#### What the task asks:
Resume the article on ICE gaining access to the LA County jails, writing on from its final paragraph.

#### Text to read:
►
More Brutality Coming to LA County Jails—ICE to Deport Prisoners
October 5, 2015 | Revolution Newspaper | revcom.us
From a reader:
Four months ago, the LA County Supervisors made a ruling that outlawed ICE (Immigration and Customs Enforcement) from going into the LA County jails. Now, in an outrageous reversal, LA County Sheriff Jim McDonnell said that ICE will be allowed in the jails to deport immigrant prisoners.
As Revolution previously reported, the LA County jails have been exposed for their massive brutality against prisoners and visitors. (See “Brutality in the Dungeons of Los Angeles—This Must Be Stopped!“ December 16, 2013.) Eighteen sheriff’s deputies were arrested for covering up these beatings as well as for disappearing prisoners. In July 2014, six of these brutal dungeon keepers were convicted and then later sentenced to prison.
McDonnell qualified his statement by saying that “the new policy will allow U.S. Immigration and Customs Enforcement agents access to inmates who have committed serious crimes and who are not protected under a 2013 state law that restricts collaboration between local cops and federal immigration officials.” That law, the California Trust Act, bars local authorities from holding inmates at ICE’s request unless the inmate has been convicted of a serious or violent crime. At the same time, McDonnell said that “ICE agents would have full access to inmates in the jails and the inmate release area, and to the department’s databases.” He said he would adhere to the California Trust Act.
But a Los Angeles Times editorial questioned whether allowing ICE “full access” violated the California Trust Act. On the other hand, the editorial called going after those “who have committed serious crimes” as being “reasonable.” That’s outrageous. There is nothing reasonable about deporting people—and further, the Los Angeles Times does not have a clue about how ICE has defined those “who have committed serious crimes.”
◄
#### Supplied entries:
►
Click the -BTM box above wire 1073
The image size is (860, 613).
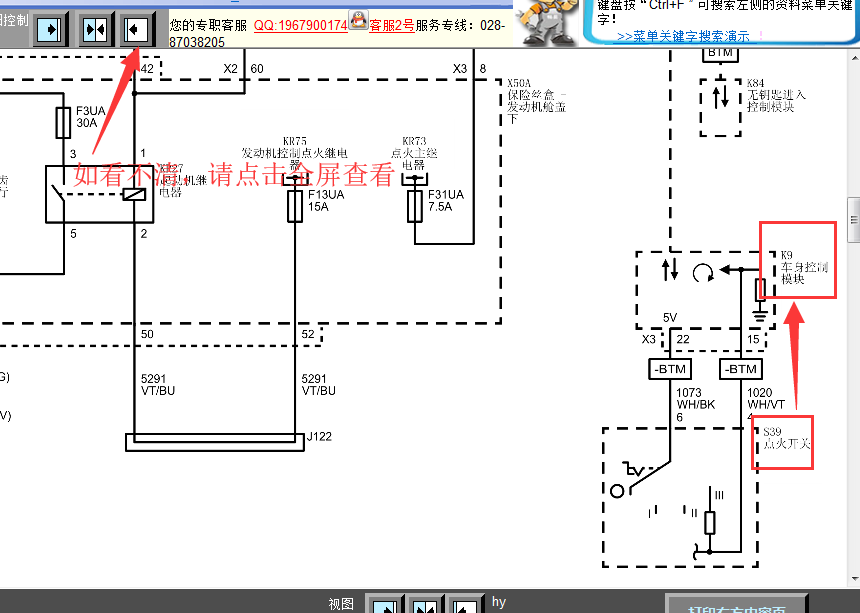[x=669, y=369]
◄
►
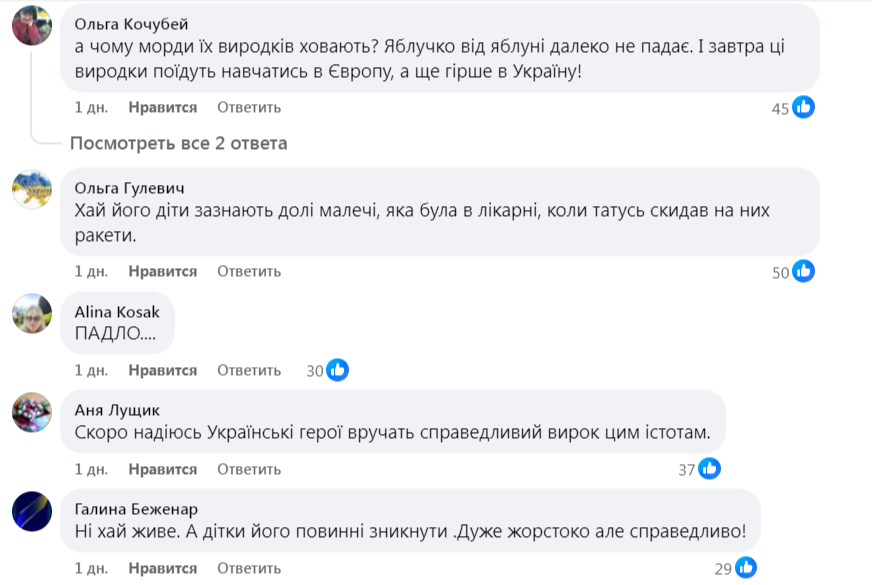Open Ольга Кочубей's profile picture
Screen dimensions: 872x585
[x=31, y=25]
◄
►
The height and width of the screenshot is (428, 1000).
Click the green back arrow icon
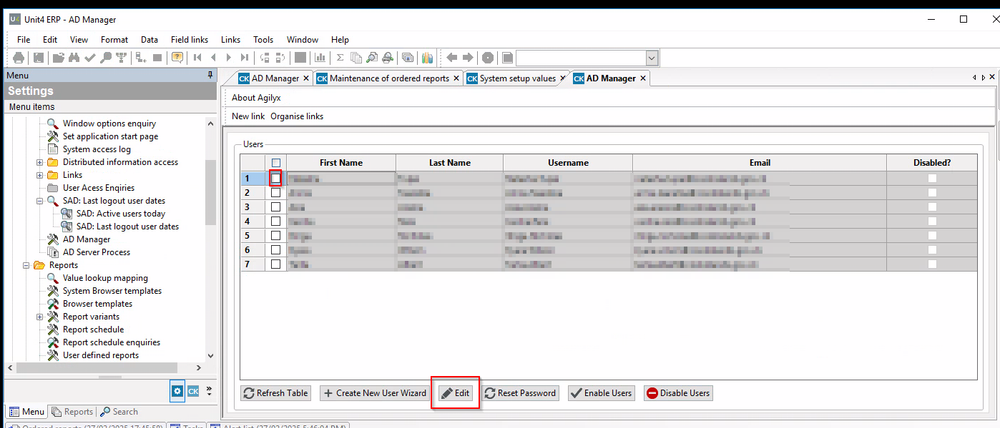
◄
#### Task result:
Here are some of those categories directly from the memorandum “Policies for the Apprehension, Detention and Removal of Undocumented Immigrants” (November 20, 2014), where ICE lays out how they will dedicate resources for deporting:
(a) aliens convicted of three or more misdemeanor offenses, other than minor traffic offenses or state or local offenses for which an essential element was the alien’s immigration status, provided the offenses arise out of three separate incidents;
(b) aliens convicted of a “significant misdemeanor,” which for these purposes is an offense of domestic violence; sexual abuse or exploitation; burglary; unlawful possession or use of a firearm; drug distribution or trafficking; or driving under the influence; or if not an offense listed above, one for which the individual was sentenced to time in custody of 90 days or more (the sentence must involve time to be served in custody, and does not include a suspended sentence);
(c) aliens apprehended anywhere in the United States after unlawfully entering or re-entering the United States and who cannot establish to the satisfaction of an immigration officer that they have been physically present in the United States continuously since January 1, 2014 ; and
(d) aliens who, in the judgment of an ICE Field Office Director, USCIS District Director, or USCIS Service Center Director, have significantly abused the visa or visa waiver programs.
Also included for deportation are those who have been issued a final order of removal (legally ordered to be removed from this country) on or after January 1, 2014. Included in this group are all those who are stopped while crossing the border, held in detention, and then sent to court.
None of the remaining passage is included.